Lanjutan pidato Malcolm dalam konferensi Northern Negro Grass Roots Leadership, di Gereja King Solomon Baptist, Detroit, Amerika Serikat pada 10 November 1963, “hal nomor satu, yang tidak diizinkan untuk menghadiri konferensi Bandung adalah orang kulit putih (mendengar ini, peserta menjadi riuh rendah). Dia tidak dapat datang. Begitu mereka mengecualikan orang kulit putih, mereka menemukan bahwa mereka bisa berkumpul bersama. Begitu mereka melarangnya, semua orang merasa benar dan merasa dalam satu barisan. Ini adalah hal yang anda dan saya harus pahami. Dan orang-orang ini, yang datang bersama-sama, tidak memiliki senjata nuklir, mereka tidak memiliki pesawat jet, mereka tidak memiliki semua senjata berat yang dimiliki oleh orang kulit putih. Tetapi mereka memiliki persatuan,” kata Malcolm.[1]

Walaupun demikian, apa yang dikatakan Malcolm tentang ketidakhadiran orang kulit putih tidak sepenuhnya benar. Dalam konteks negara peserta, Malcolm benar, tidak ada negara Eropa di sana (atau yang secara ras berakar dari Eropa). Tapi sesungguhnya, orang-orang kulit putih pun hadir di sana, ada yang menjadi pengamat atau pun berasal dari kalangan pers.

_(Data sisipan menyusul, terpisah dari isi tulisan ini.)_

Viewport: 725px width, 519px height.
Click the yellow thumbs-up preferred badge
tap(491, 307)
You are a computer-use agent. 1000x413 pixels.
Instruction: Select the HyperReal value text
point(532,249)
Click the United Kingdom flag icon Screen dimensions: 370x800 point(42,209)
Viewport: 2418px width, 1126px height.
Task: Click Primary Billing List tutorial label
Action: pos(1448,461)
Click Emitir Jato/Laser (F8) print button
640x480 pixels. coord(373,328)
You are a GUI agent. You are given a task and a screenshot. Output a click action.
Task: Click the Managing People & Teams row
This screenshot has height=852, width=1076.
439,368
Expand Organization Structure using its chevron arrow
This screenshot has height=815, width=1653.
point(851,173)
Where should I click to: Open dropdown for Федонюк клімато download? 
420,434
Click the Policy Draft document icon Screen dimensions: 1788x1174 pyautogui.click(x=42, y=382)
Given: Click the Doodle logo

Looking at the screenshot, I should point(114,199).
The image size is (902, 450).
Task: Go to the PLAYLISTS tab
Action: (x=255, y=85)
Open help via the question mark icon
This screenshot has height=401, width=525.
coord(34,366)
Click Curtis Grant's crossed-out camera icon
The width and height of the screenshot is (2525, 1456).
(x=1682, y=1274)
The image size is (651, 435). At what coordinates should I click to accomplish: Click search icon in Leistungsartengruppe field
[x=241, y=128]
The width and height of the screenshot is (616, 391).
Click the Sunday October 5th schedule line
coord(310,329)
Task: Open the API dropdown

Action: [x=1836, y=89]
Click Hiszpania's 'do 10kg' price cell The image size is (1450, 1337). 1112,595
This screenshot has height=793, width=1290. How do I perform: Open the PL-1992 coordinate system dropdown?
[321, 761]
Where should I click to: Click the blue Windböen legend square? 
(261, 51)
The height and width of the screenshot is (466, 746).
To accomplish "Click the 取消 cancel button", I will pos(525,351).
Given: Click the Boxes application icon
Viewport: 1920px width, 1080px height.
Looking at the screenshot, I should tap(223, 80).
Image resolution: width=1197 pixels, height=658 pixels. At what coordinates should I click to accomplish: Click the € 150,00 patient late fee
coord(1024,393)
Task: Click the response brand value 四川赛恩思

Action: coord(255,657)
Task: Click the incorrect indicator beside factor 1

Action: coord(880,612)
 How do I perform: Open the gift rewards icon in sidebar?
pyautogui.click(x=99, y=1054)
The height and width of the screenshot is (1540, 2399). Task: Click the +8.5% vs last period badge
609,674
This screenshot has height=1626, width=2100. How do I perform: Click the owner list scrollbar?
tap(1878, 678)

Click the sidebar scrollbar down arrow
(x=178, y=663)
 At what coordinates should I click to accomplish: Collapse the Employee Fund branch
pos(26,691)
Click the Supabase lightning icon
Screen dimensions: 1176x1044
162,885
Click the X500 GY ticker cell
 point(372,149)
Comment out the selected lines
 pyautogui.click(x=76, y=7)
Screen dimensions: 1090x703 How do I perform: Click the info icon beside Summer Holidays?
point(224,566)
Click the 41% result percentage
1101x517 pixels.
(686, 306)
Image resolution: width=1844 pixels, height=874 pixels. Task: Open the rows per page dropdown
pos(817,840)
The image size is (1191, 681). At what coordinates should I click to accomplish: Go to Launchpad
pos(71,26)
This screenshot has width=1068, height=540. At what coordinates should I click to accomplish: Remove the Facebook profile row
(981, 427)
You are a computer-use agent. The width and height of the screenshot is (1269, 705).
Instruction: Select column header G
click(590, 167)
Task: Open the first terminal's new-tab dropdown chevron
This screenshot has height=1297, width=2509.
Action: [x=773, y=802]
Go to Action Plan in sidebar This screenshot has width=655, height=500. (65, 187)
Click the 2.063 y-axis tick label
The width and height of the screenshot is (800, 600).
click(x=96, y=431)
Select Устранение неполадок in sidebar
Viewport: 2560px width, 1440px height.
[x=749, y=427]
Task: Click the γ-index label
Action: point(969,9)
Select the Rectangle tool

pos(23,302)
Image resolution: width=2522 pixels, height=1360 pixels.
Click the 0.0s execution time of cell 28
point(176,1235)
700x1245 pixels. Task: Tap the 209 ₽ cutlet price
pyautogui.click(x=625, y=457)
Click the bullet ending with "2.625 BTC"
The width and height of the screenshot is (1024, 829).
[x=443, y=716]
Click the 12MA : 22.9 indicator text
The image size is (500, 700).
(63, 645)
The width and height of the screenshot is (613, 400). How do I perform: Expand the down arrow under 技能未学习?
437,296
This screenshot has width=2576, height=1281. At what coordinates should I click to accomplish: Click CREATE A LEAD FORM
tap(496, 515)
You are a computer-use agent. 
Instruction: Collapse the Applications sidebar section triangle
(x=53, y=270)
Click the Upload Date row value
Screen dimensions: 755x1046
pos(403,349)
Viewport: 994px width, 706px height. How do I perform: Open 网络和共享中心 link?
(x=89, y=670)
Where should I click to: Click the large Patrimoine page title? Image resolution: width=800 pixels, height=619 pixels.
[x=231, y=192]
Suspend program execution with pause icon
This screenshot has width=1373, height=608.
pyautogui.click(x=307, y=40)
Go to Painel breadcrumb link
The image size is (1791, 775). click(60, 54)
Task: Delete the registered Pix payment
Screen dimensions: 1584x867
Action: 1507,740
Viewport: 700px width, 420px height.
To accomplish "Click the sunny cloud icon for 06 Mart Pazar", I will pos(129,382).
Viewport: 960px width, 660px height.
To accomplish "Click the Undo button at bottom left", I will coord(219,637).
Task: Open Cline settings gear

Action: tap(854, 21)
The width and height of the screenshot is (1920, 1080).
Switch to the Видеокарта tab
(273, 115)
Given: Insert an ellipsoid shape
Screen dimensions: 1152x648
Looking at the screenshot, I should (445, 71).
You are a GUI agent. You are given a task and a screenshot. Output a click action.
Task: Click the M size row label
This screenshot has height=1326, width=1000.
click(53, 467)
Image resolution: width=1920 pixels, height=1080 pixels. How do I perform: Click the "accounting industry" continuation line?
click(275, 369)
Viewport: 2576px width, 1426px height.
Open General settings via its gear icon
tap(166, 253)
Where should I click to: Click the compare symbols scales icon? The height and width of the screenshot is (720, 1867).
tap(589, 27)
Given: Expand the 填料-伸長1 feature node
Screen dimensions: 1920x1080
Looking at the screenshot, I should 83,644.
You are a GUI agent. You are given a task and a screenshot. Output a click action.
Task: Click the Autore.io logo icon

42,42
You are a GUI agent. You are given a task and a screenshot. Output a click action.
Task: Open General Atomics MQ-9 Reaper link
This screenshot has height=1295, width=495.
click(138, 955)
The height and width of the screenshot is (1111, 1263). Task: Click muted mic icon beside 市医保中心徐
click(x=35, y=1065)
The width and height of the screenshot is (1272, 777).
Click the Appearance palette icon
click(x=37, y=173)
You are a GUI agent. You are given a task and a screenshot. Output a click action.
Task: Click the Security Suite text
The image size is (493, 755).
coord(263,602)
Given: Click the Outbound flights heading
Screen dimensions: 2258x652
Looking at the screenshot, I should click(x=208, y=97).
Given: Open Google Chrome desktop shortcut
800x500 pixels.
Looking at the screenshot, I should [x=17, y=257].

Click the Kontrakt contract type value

Paling tidak, orang-orang kulit putih yang terlihat hadir dalam Konferensi Asia Afrika (KAA) tahun 1955 adalah Marshal Tito yang mewakili Yugoslavia, dan ada juga banyak orang pers dari Amerika Serikat (AS), Australia, dan Eropa. Selain itu, bahkan, seorang wartawan AS keturunan Afrika, Ethel Payne, yang hadir di Bandung, memberikan kesaksian, “Inggris mengirimkan sekumpulan koresponden, dan (juga) Belanda dan Jerman, dan semua negara Eropa.”[2]

Selanjutnya Malcolm menceritakan tentang kolonialisme, “mereka mampu meredam perbedaan kecil yang tidak penting dan setuju terhadap satu hal: bahwa meskipun seorang Afrika datang dari Kenya dan dijajah oleh orang Inggris, dan seorang Afrika lainnya datang dari Kongo dan dijajah oleh orang Belgia, dan seorang Afrika lainnya datang dari Guinea dan dijajah oleh Prancis, dan yang lain datang dari Angola dan dijajah oleh Portugis, ketika mereka datang ke konferensi Bandung, mereka melihat pada Portugis, dan pada orang Prancis, dan pada orang Inggris, dan pada orang Belanda, dan belajar atau menyadari satu hal, bahwa mereka semua memiliki kesamaan—mereka semua berasal Eropa , mereka semua orang Eropa, berambut pirang, bermata biru, dan berkulit putih.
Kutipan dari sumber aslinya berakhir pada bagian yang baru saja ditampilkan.